Is The Cloud Safer Than Some Health Care CIOs Think?
Today, as regulatory concerns are increasingly addressed for health care, CIOs can use the public cloud in several key ways to improve the care their patients receive -- especially as facilities grow and scale. From backing up their system to saving confidential patient data, the cloud offers cost savings, convenience, storage and accessibility with just the click of a button. Yet, some concerns remain about the safety of patient data stored in the public cloud.
In years past, some health care CIOs shied away from cloud storage in favor of on-premise options because of the sensitive nature of health care data and protected health information (PHI). Today, most have discovered that on-premise limits the speed and quality of care that doctors can provide.
When it comes to cloud safety and keeping patient data secure, it’s about best practices for data security. And the cloud has numerous advantages in this regard:
Encryption is especially vital for health care organizations, specifically in doctors’ offices where data may be located on-premise in server rooms where physical security is a challenge.
HIPAA security and privacy rules require that all contractors working with health care organizations have a business associates agreement (BAA). Encryption is a basic requirement for maintaining HIPAA compliance, and public cloud providers are driving adherence by releasing services that already ensure encryption.
The public cloud continues to push the boundaries of encryption services, ranging from Advanced Encryption Standard (AES) algorithm encryption to in-transit encryption services. Data encryption has become so important that enterprises like Google (GCP), Microsoft Azure and Amazon (AWS) already native encrypt most of their health care related services.
In the event of a natural disaster, no health care organization can afford to lose their patient data.
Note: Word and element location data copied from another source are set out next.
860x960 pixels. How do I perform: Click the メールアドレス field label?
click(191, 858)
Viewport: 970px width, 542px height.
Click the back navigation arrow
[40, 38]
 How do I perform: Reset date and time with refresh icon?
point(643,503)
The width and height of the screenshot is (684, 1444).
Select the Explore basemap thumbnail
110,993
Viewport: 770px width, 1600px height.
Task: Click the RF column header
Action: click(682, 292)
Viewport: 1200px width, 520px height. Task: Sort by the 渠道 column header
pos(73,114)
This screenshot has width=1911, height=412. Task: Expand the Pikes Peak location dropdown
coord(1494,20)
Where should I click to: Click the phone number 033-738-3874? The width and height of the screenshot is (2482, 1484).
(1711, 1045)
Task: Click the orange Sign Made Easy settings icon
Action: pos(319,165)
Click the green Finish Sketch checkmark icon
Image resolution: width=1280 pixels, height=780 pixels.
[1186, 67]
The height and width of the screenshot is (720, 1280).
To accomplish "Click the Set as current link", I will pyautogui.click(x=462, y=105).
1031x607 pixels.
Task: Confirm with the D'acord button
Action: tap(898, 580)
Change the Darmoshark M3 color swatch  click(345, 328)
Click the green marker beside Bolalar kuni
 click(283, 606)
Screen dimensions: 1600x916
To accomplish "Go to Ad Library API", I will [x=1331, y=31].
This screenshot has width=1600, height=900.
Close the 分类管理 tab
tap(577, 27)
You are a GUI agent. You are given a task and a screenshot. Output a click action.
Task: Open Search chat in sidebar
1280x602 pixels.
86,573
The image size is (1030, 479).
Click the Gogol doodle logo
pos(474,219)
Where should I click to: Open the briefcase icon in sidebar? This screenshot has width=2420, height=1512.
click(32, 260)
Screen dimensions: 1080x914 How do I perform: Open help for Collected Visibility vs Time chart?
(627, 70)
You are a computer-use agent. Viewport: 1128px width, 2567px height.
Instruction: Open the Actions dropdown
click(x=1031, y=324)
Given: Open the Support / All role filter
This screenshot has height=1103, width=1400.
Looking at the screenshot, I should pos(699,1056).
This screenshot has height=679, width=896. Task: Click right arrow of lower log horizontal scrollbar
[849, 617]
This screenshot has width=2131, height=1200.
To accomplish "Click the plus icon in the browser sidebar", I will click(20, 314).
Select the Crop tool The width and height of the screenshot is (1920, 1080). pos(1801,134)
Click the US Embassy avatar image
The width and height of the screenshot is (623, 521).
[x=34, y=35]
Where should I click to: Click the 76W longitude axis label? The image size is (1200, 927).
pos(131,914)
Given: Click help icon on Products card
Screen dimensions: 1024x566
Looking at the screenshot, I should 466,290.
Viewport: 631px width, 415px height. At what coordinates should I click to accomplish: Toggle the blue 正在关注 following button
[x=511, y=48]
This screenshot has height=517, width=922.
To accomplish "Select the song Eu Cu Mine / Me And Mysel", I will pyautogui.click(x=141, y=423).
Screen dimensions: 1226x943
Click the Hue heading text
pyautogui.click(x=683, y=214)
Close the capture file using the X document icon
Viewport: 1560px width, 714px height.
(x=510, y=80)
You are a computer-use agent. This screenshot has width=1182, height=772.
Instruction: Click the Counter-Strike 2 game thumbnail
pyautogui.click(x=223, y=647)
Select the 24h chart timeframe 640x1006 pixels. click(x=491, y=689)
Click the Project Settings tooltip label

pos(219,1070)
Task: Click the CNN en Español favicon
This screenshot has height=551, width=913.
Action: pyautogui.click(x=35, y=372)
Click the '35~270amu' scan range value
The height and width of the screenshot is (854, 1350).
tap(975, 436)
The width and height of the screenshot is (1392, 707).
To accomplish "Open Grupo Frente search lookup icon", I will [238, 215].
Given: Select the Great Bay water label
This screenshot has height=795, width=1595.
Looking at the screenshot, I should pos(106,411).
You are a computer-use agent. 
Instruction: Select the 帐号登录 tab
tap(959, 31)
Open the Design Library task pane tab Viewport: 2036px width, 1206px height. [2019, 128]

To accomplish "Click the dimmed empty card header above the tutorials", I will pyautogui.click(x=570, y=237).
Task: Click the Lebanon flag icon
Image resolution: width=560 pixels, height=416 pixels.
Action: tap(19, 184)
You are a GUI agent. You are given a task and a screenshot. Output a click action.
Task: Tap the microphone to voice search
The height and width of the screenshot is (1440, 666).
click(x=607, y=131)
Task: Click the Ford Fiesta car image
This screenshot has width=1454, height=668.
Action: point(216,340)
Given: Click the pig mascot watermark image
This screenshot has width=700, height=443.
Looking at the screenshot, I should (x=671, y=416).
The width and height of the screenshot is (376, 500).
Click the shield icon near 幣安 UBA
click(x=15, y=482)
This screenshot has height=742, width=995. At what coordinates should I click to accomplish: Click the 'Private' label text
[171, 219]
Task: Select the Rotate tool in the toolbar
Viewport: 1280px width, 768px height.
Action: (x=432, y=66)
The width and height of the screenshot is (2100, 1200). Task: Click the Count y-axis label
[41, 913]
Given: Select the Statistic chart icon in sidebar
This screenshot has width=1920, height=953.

Public cloud providers offer redundancy through network transport that can go into facilities where data lives to replicate that data and move it to the cloud. Take AWS, for example. The cloud service provider boasts a redundant storage solution so robust that if a disaster were to take one of their data centers offline, the hospital’s data would still remain secure.
In modern public cloud architectures, rather than thinking about legacy disaster recovery options, health care organizations are implementing redundancy through spreading their application across multiple public cloud availability zones or data centers. The bottom line? Redundancy keeps data online and safe.
Human error during data transportation is often responsible for compromising data encryption, which can lead to damaging security incidents. To securely transport data and keep it safe as it moves from on-premise to another location or cloud service is vital.
Luckily, most major cloud providers offer physical or online transport support to ingest your data and move it safely into the public cloud, including physical, petabyte-scale data transport like AWS Snowball and online encrypted services like SSH File Transfer Protocol (FTP). All of these services can easily move workloads without modifying applications or managing FTP servers.
There are many testing tools used to keep your cloud provider in check. Penetration testing, vulnerability scanning, looking for network holes and intrusion prevention are all part of keeping data environments safe from threats. Major cloud providers also have a rich public cloud marketplace with virtual machines that are ready-made to scan virtual private cloud environments for vulnerabilities and malware.
In addition to these protections, organizations can schedule penetration testing by third parties inside the cloud environment for audits to ensure data safety. Practicing audits invariably can lead to stronger data management and compliance.
Hardening allows organizations to make updates using automation rather than on-premises installations that may result in security incidents. This becomes increasingly important in health care as regulations evolve, requiring changes to the various operating systems that CIOs may be using to serve patient applications.
Tools like CloudFormation and Terraform allow organizations to build out templates for operating systems that can create a hardened template so that when new assets are deployed in the cloud, they have the same controls, policies, permissions and installations that organizations can use to control standards and follow protocols.
6. General Security And Access Management
It comes as no surprise that Google, Microsoft and Amazon are aggressively investing in security and access management. Take the example of AWS Security Hub, which offers a comprehensive view into managing security alerts and automating compliance checks inside an organization’s cloud environment. This means controlling access and permissions to any person or application for tighter data security.
AWS also recently launched Control Tower, which manages security services based on established best practices in secure and compliant multi-account environments.
For large health care organizations, this means safeguarding access across channels and devices to keep patient data secure.
Logging is a hot topic in health care that requires users to log everything that happens within an environment. For example, pharmaceutical data needs to be securely logged during a clinical trial throughout the manufacturing of a drug. When logging data, organizations need alert and response capabilities. Primarily, users need to be able to respond quickly when something goes wrong in an environment and, secondly, users need to be able to remediate that alert.
While technologies like AWS Security Hub drive alerts, there is no need for organizations to get rid of what they already have. They can integrate using the rich API’s public cloud providers allowed into current security platforms. This is especially pertinent to the health care industry, as most organizations will need to be able to integrate new technologies into their existing systems.
It sounds strange, but the surest way to keep your data safe is to scale. The ability to increase and decrease resources on-demand without having to wait for physical on-premise updates is essential. More and more, health care organizations are adopting DevOps and serverless technologies to help avoid patch management and infrastructure maintenance. By moving from older to newer environments, they are decreasing costs and reaping the rewards of increased data security in the cloud.